The first bill, which introduces amendments and additions to the law on atomic energy use, defines "temporary technological storage" and indicates that all SNF work will be subject to civil legal contracts, was adopted by 250 votes to 125. The second, which introduces an exclusion from the existing ban on imports of foreign nuclear materials was passed by 243 to 125. The third bill was adopted by 266 votes to 117.
The bill is now expected to be approved by the Federation Council, the parliament's upper house. The measure will then need to be signed into law by President Vladimir Putin. Russia will reportedly have to spend $300 million to upgrade existing storage and reprocessing facilities to handle the waste, but fuel processing contracts could earn the country about $20 billion over 10 years.

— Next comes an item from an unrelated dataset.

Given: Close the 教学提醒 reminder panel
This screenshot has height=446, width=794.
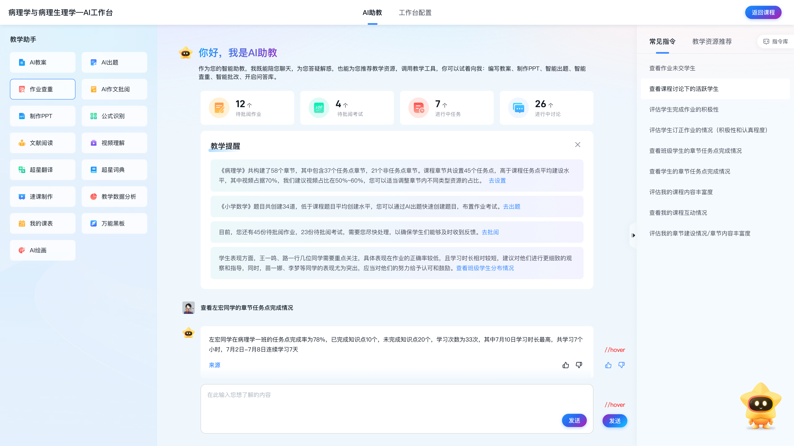Looking at the screenshot, I should [x=578, y=145].
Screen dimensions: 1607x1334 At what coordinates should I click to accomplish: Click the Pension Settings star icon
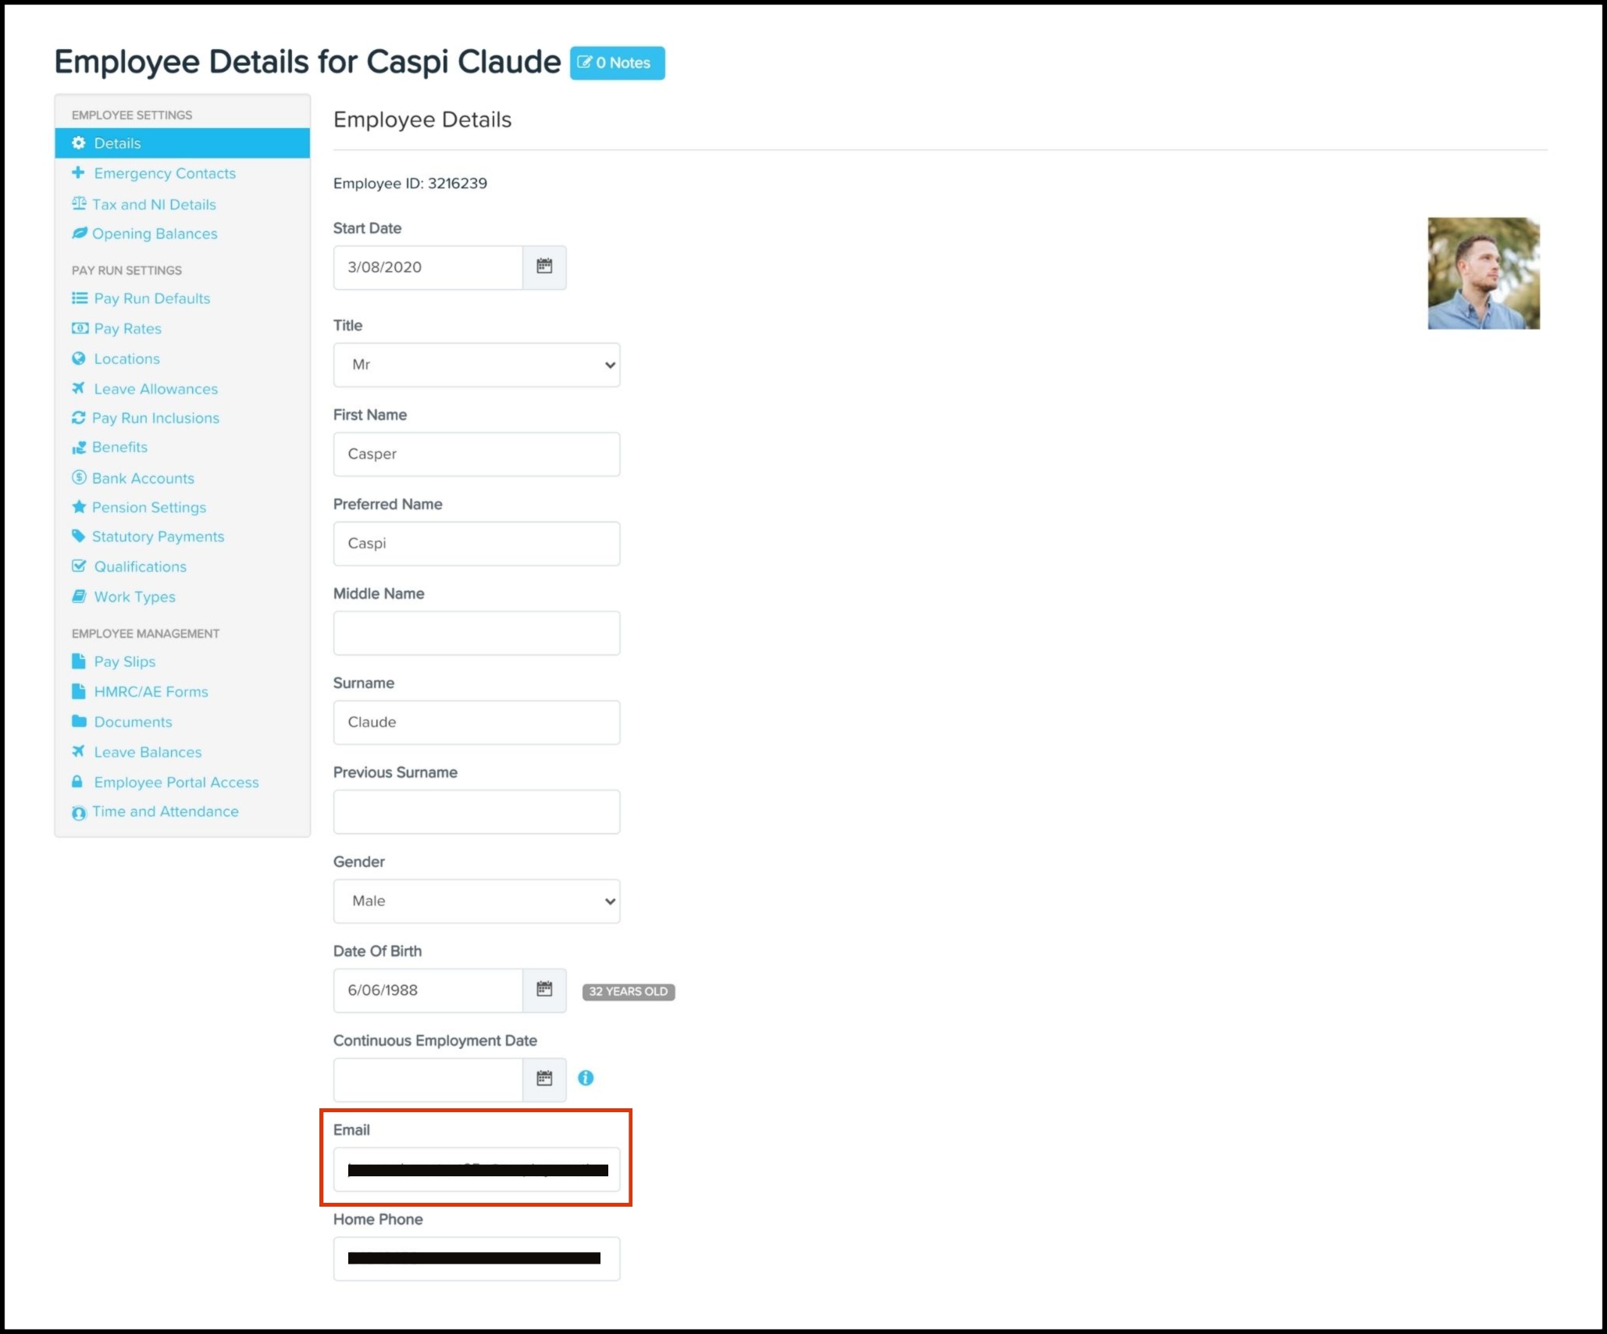(x=79, y=507)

Meanwhile, the administration of the Dubovsky district in the Rostov region has refused to give land for the construction of repositories to bury nuclear waste from the Rostov plant. Three disposal facilities for expended nuclear fuel, including production and toxic waste, liquid and solid non-radioactive waste, as well as liquid and solid radioactive waste, were to be constructed in 2002.
The refusal was made known at a meeting of the permanent commission responsible for building the repositories and the maintenance of the Rostov plant. This commission was formed by the Rostov regional legislative assembly. The administration said the refusal is due to insufficient financing for the district from the atomic energy ministry (Minatom). The ministry transferred only R7.1m ($240,000) for the development of the social sector of the Dubovsky region instead of the R33.2 million ($1.14 million) provided for in an agreement between the regional administration and the ministry.